La matière première en question, c'est la chair humaine, c'est son esprit, c'est son âme (si pour vous peut encore exister la dimension spirituelle).
Toute société a ses médecins. Plus ou moins savants, plus ou moins techniquement performants, là n'est pas l'important. Toute vie humaine est un jour confrontée à la maladie ou au handicap. La fonction des médecins, Henri Laborit avait raison de la définir ainsi : «Les médecins font entrer les gens dans la maladie ou le handicap». Les médecins, et avec eux tous les soignants, sont des gens à part.
Le méconnaitre en tentant par tous les moyens administratifs et légaux de les traiter en ne tenant pas compte de cette particularité, c'est les condamner à disparaitre. Les fameux déserts médicaux, les spécialités sinistrées, la fuite vers des activités sans risque d'être trainé en justice, le vieillissement constant des médecins, autant de signaux d'alarme majeurs. Il y a là une pathologie de la médecine qui nécessite de vrais thérapeutes, et non quelques mesurettes prises à la hate par des esprits superficiels et pressés.
La société évolue, les pratiques médicales en subissent les retombées.
Les médecins, nos femmes et hommes médecins, sont écartelés entre ce qu'ils pensent devoir faire et l'image que leur renvoie le public.
En vérité, cette lettre le disait en titre : ça ne peut PAS le faire.
Laissons le mot de la fin à Éric Galam, généraliste et professeur de médecine générale à Paris, qui vient de publier un livre très important (1), sur lequel je reviendrai longuement dans une prochaine LEM.
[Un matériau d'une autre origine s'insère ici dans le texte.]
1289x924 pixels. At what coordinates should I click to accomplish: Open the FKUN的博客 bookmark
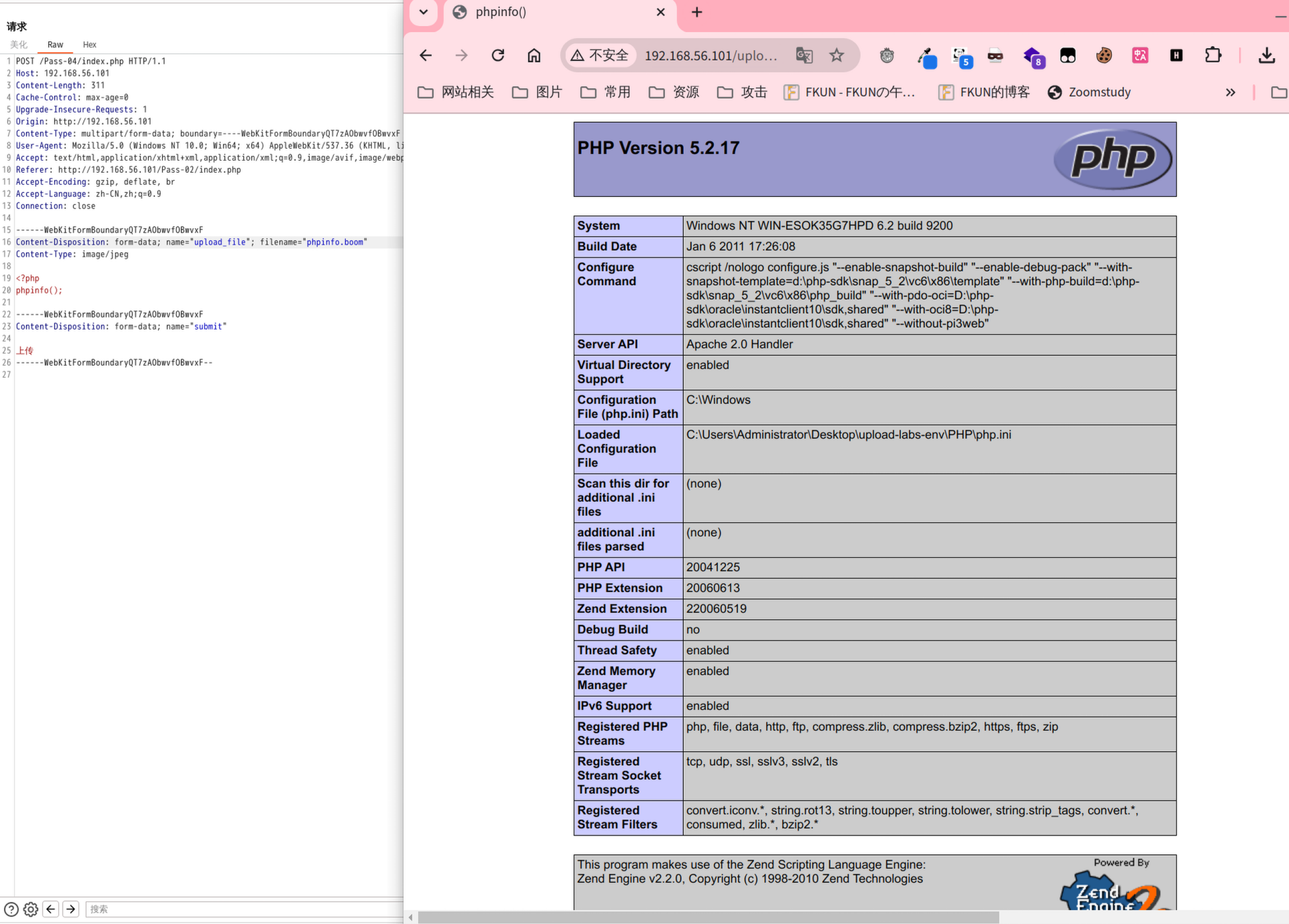click(x=984, y=92)
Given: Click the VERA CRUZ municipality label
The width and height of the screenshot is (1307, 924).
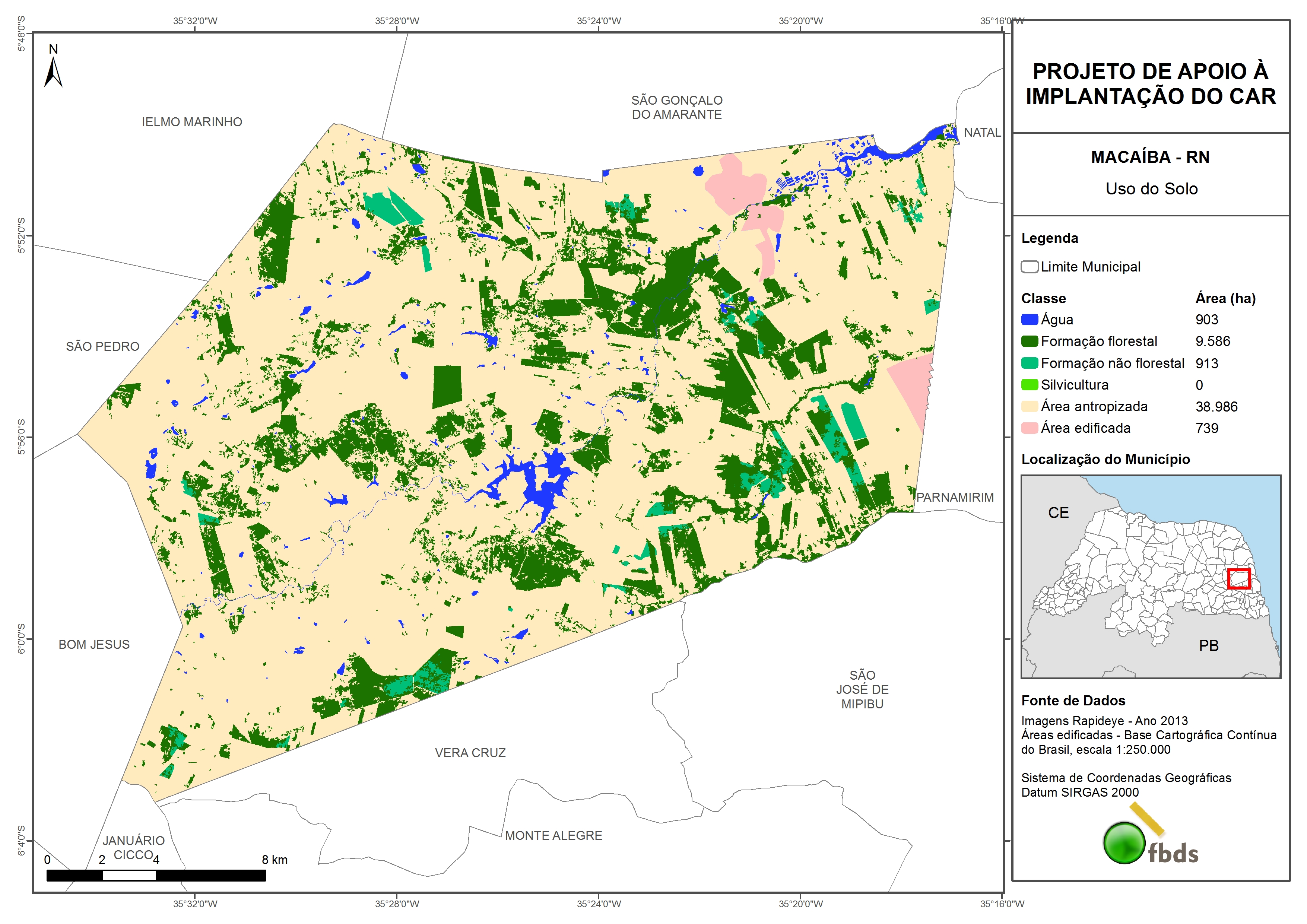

«L'individu médecin fait partie des soins au même titre que ses divers outils diagnostiques ou thérapeutiques, les ressources qu'il mobilise ou les contraintes auxquelles il est soumis. Il mérite d'être respecté et accompagné avec attention et dignité non seulement pour son savoir et son statut social mais aussi pour son engagement au coeur de l'humanité».

(1) Eric Galam, L'erreur médicale, le burnout et le soignant, éditions Springer 2012, collection Progrès en sécurité des soins.

(Cliché J-P Guinot)


Os court : «Tu ne meurs pas de ce que tu es malade, tu meurs de ce que tu es vivant. »
Michel de Montaigne
Cette lettre illustre notre Charte d'Hippocrate.